> [Arbeitsaufträge]:
1. Prüfen Sie anhand des Textes über das Hawala-Banking, ob die Aussagen (a) Der Überfall ereignete sich in Wuppertal-Barmen, (b) Die Angreifer zwangen Amir A. in ein Auto und (c) Für den Bericht wurden 20.000 Seiten Ermittlungsakten ausgewertet zutreffen. Beantworten Sie jede Aussage mit Ja oder Nein und zitieren Sie die entscheidende Textstelle wörtlich.
2. Schreiben Sie den Text über das Hawala-Banking im Anschluss an seinen letzten Satz weiter.

> [Vorliegender Text]:
* * *

Beim Hawala-Banking handelt es sich um ein uraltes orientalisches Geldtransfersystem, das auch illegale Finanzströme verschleiert.

Es geht um illegale Finanzströme in Millionenhöhe, Drogen und Terror. Wir haben 20.000 Seiten Ermittlungsakten ausgewertet und geben einen Einblick in eines der größten Finanzschieberkartelle NRWs.

Es ist der 2. Juli 2020 gegen 23 Uhr, als die Geldeintreiber an einer Straßenecke in Wuppertal-Barmen ihre Zielperson stellen. Sie halten dem Syrer eine Pistole an den Kopf, drohen „heute ist dein Todestag“ und versuchen erfolglos, ihn in ein Auto zu zwingen. Während die Angreifer auf Amir A. einprügeln und ihn mit der Waffe bedrohen, ruft dieser um Hilfe – Nachbarn eilen herbei, das Überfallkommando lässt von A. ab und verschwindet.

Wenn die Chefs eines der größten Finanzschieber-Kartelle in NRW betrügerische Machenschaften durch eigene Untergebene wittern, verstehen sie keinen Spaß. Schließlich geht es bei den kriminellen Geschäften um viel Geld. Zig Millionen werden über das Netzwerk via illegalem Hawala-Banking nach Syrien oder in die Türkei verschoben, um unter anderem Drogengeld aus den Niederlanden oder dem Ruhrgebiet zu waschen.

* * *

> [Bereitgestellte Daten]:
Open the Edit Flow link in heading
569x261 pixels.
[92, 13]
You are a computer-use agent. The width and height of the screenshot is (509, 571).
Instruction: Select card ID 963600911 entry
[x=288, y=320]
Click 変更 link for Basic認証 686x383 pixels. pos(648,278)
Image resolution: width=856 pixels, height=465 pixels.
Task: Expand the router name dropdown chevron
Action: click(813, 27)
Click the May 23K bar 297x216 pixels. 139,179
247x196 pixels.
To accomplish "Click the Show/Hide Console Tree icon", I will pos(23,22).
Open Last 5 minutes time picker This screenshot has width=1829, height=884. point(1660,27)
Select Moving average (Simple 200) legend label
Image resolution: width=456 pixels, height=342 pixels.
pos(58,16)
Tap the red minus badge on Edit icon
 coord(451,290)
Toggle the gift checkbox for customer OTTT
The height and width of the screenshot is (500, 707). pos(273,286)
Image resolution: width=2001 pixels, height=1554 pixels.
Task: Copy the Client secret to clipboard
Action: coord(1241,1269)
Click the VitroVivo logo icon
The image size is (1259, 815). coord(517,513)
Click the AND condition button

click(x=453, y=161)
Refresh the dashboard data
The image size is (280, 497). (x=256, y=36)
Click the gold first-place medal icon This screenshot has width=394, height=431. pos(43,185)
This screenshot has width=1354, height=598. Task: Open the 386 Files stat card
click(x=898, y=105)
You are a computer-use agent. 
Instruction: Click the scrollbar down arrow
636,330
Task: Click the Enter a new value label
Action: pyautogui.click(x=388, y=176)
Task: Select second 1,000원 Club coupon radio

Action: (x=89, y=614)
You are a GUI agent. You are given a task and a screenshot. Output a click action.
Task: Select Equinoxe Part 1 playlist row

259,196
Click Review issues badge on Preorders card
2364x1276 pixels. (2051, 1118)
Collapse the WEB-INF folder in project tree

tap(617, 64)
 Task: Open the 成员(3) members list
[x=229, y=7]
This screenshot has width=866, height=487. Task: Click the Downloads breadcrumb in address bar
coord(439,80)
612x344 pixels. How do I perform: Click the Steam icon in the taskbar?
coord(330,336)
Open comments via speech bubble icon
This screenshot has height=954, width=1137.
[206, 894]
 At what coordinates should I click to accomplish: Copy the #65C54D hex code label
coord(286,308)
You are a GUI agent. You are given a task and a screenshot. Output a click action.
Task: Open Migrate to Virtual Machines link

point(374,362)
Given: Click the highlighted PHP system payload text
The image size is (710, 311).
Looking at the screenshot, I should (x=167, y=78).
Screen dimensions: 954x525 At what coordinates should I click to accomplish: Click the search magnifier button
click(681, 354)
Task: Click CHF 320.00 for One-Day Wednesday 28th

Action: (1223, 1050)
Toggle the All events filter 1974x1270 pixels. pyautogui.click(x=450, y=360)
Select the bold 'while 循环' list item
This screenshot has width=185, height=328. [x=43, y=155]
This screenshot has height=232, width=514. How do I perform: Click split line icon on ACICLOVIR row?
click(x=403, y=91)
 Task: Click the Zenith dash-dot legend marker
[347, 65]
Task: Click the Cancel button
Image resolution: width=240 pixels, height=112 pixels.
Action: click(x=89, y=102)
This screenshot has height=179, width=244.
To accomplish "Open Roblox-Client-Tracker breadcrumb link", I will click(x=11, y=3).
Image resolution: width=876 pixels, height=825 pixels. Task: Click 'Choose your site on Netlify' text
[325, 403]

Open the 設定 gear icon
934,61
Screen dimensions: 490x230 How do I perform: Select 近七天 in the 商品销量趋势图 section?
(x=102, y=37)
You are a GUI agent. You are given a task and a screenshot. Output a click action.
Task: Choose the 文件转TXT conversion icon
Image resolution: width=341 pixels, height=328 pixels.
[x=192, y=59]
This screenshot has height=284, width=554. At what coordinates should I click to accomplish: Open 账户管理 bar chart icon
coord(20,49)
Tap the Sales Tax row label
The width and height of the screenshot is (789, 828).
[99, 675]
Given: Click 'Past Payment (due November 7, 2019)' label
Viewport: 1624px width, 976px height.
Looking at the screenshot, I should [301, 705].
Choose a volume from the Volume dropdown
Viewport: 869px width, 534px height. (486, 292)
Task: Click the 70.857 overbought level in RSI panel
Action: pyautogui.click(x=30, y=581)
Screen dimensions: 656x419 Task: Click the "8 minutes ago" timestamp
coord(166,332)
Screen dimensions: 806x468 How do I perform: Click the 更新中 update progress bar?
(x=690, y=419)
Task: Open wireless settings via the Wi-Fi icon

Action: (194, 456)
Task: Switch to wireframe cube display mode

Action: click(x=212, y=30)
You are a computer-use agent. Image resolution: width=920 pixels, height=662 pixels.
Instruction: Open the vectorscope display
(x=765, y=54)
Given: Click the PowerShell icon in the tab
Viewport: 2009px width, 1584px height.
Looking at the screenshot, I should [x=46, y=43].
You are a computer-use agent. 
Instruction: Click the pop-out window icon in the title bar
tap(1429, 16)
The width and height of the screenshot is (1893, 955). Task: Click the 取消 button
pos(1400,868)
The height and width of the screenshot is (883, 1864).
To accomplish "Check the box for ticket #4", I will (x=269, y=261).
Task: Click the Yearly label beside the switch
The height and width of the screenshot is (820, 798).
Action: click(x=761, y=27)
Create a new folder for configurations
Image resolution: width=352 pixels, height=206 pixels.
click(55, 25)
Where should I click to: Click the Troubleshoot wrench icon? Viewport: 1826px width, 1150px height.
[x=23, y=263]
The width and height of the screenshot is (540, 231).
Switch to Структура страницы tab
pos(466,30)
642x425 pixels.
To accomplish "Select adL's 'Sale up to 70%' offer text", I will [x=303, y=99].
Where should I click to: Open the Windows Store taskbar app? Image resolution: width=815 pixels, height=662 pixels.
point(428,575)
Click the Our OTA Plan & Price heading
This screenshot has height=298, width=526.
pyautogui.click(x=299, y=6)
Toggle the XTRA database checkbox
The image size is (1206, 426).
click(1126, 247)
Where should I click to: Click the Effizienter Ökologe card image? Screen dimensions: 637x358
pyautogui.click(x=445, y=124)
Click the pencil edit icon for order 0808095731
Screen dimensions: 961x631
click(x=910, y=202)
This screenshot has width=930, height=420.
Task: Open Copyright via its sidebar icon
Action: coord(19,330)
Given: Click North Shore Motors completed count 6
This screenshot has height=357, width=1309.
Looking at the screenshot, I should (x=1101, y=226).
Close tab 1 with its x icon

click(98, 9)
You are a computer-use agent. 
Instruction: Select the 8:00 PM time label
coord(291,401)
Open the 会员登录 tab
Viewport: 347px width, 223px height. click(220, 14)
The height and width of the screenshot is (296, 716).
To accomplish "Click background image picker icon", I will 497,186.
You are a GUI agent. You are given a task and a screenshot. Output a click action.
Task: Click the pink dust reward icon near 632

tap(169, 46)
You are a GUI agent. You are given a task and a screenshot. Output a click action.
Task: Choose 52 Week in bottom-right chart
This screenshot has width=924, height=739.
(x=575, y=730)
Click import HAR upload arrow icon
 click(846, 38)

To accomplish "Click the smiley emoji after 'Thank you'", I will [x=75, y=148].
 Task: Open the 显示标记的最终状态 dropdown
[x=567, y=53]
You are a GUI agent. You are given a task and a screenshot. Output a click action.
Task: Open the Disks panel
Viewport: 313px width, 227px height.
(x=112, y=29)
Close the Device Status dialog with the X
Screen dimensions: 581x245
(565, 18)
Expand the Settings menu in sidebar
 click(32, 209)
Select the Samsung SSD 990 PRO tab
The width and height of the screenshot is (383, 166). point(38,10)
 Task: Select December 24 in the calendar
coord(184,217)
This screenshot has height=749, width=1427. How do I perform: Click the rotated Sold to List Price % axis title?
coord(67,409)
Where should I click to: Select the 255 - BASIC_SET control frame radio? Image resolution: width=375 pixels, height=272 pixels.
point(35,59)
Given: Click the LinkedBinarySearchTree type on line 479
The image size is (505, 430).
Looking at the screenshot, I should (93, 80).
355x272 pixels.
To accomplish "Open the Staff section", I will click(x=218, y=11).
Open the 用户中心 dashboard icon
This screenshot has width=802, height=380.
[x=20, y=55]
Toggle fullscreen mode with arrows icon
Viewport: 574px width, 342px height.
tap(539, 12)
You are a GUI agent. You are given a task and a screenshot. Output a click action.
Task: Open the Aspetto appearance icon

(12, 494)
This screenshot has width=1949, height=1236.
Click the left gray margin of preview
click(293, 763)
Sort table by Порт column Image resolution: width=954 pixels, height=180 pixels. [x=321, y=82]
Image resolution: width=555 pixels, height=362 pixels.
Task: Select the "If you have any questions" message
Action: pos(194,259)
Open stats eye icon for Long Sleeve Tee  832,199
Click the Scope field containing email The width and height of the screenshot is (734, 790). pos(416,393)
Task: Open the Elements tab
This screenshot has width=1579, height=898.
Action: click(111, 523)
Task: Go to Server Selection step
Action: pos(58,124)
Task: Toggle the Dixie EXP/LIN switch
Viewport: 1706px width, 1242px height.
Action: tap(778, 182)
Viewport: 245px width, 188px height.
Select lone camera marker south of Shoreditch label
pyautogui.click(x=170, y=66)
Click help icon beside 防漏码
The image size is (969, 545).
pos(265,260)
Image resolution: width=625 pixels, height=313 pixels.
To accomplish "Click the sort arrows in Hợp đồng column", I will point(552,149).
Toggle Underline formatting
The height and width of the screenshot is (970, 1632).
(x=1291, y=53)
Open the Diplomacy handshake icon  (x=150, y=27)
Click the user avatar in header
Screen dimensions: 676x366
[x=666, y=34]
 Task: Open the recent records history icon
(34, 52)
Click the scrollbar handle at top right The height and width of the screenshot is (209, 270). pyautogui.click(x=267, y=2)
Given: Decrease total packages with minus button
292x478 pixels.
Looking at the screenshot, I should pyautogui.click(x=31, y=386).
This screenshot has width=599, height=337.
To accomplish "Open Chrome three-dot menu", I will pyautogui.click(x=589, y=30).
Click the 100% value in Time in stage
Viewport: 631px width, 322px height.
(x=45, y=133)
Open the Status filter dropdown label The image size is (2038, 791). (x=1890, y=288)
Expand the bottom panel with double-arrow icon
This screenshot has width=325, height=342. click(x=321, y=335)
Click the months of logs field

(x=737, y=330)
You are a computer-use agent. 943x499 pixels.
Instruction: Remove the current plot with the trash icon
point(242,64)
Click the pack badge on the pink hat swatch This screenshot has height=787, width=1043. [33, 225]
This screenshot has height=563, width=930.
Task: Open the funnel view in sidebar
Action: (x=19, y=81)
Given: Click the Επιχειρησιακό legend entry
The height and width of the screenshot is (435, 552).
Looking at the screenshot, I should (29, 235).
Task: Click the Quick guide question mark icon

* * *

> [Die Antworten]:
1.
(a) Ja: „an einer Straßenecke in Wuppertal-Barmen“
(b) Nein: „versuchen erfolglos, ihn in ein Auto zu zwingen“
(c) Ja: „Wir haben 20.000 Seiten Ermittlungsakten ausgewertet“

2.
Das System basiert auf einem Vertrauensverhältnis der Kriminellen untereinander. Wer da unter Verdacht gerät, die eigenen Leute austricksen zu wollen, bekommt Besuch von gewalttätigen Inkasso-Männern. Und Amir A. stand im Verdacht. Er soll mit einem Komplizen nach Informationen des „Kölner Stadt-Anzeiger“ zwei Chefs eines international weitverzweigten Geldwäsche-Syndikats abgezockt haben. Eine halbe Million Euro sollen die beiden Betreiber von Zahlungsbüros des Syndikats in die eigene Tasche gelenkt haben. Fast die Hälfte der Summe soll die Inkasso-Gruppe wieder eingetrieben haben.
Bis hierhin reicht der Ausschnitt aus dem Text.